After years of reading the creative works of distinguished writers who have captured the hearts of readers, young and old, the young author hopes to do the same with his chilling tale titled, Night of the Indigo. Holgate has spent more than 15 years exploring the world of theatre, dance, music, film and writing. A lecturer in Caribbean folk and traditional dance, as well as edutainment theatre at the University of the West Indies, Holgate is perhaps better known for his work as the artistic director of the performing arts troupe, Ashe.
For a man that has tackled the world of the arts, Night of the Indigo is his first venture into the life of a writer. The novel follows the tale of a 15-year-old boy, Marassa, who is catapulted into a wondrous new world of natural mysticism by his need to save the life of his dying twin brother, Wico.

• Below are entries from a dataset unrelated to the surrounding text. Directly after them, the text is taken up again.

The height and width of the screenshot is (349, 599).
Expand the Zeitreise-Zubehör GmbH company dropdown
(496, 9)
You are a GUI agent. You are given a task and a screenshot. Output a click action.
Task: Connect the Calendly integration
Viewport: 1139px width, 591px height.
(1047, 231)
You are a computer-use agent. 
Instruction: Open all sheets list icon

Originally taking place straight out of a rural Jamaican town, Marassa comes to accept his responsibility as the 'Marshal' or 'Warrior of the Light' to better be able to save the life of his brother.
Marassa's spine-tingling journey through the mystical world of Orunda, places him face to face with the exotic beauty of princess Ayoka and challenges him to understand the power of the human mind and spirit. Night of the Indigo was published by Macmillan Caribbean as part of their new 'Island Fiction' series aimed at teenagers. The stories are all based on fantasy/science fiction and the legends and folklore of the Caribbean.

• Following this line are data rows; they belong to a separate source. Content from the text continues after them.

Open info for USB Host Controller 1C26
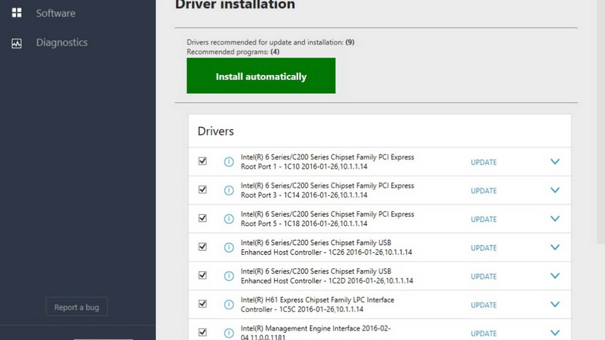 tap(229, 247)
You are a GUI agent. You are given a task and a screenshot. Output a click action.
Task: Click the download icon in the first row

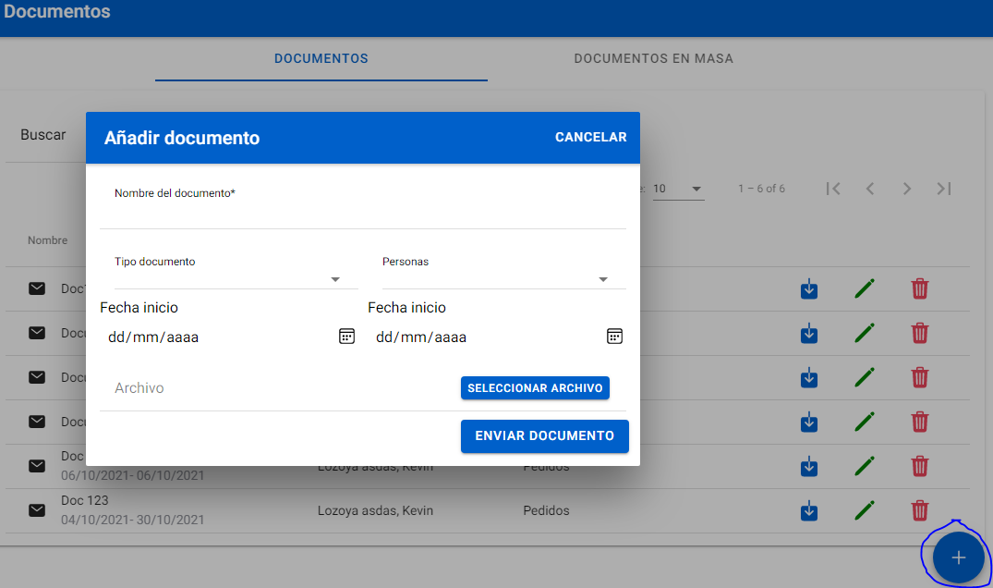[x=809, y=289]
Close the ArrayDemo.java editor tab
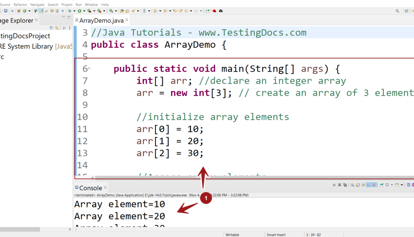 (x=127, y=20)
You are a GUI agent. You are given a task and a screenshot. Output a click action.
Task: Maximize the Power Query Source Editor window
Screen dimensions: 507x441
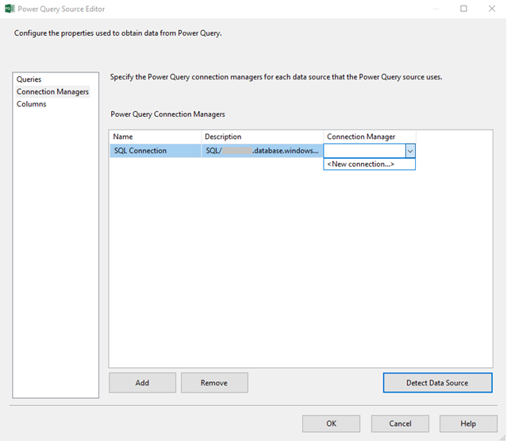click(x=464, y=9)
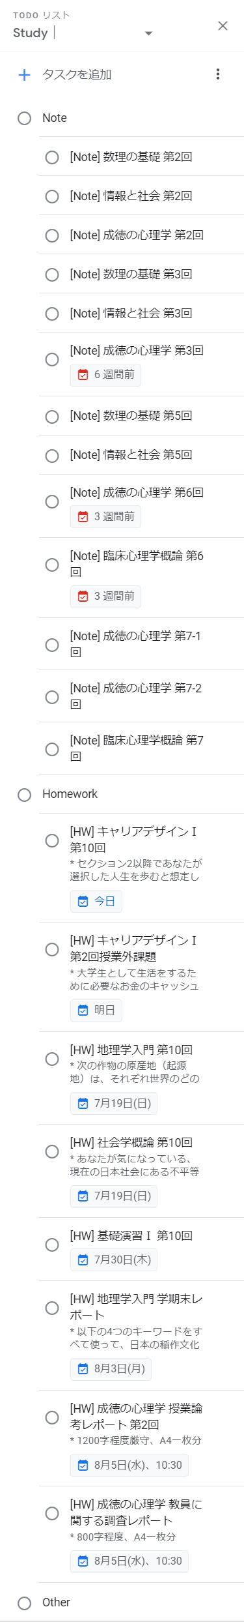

When The Sunday Gleaner corresponded with Holgate recently he spoke of his roots in fantasy literature.
He continued, "Since then I have been excited about the possibility of creating fantasy/science fiction books from a Jamaican/Caribbean perspective. Later on, I realised that a fellow Jamaican had been doing just that. Nalo Hopkinson, a Jamaican living in Canada was writing Caribbean fiction based on fantasy/science fiction. That inspired me even more to write my novel."
two years to write
The cover of 'Night of the Indigo'.
The novel took Holgate two years to write and has since been enjoying good reviews. One of his memorable moments, Holgate recounts, is when a 10-year-old boy told him he loved the novel and was eagerly anticipating the sequel. More recently, Night of the Indigo has achieved even higher accolades, having received a Moonbeam Award. The Moonbeam Awards are some of the fastest growing United States-based awards focused on children's books.
Presented by the Jenkins Group and Independent Publisher Online, the Moonbeam Children's Book Awards are designed "to bring increased recognition to exemplary children's books and their creators, and to support childhood literacy and life-long reading". Awards are given in 36 categories covering the full range of subjects, styles and age groups that children's books are written and published in today.
The Moonbeam Awards are intended for authors, illustrators, publishers and self-publishers of children's books, written in English and intended for the North American market. A gold medal is awarded to the winner of each category, while runners-up receive silver medals. Last year's Moonbeam Awards, according to www.independentpublisher.com, saw a total of 862 entries from 45 US. states, six Canadian provinces and seven countries overseas.
The 'Ayoka' character in the novel 'Night of the Indigo'. - Contributed photos
This year, Holgate's Night of the Indigo won a silver medal in the category of 'Young Adult Fiction - Religion/Spirituality'. The awards ceremony was held on October 10 as part of the West Virginia Book Festival in Charleston.
While Holgate was not able to attend, he was happy to have won. "I'm very pleased with the award. I found it very interesting that the book didn't win in the category of fantasy/sci-fi which is the genre it qualifies for, but won in the religious/spirituality category," he said. "I'm very happy nonetheless. Anyone who reads the novel could easily understand why that happened."
Holgate is currently working on another fantasy/sci-fi novel as the sequel to Night of the Indigo. He is also contemplating developing the novel into a movie or into a children's musical theatre production.
The novel is available in Jamaica at the Kingston Bookshop, Sangster's Book Stores and other stores, and is also available at amazon.com and the Macmillan Caribbean Website.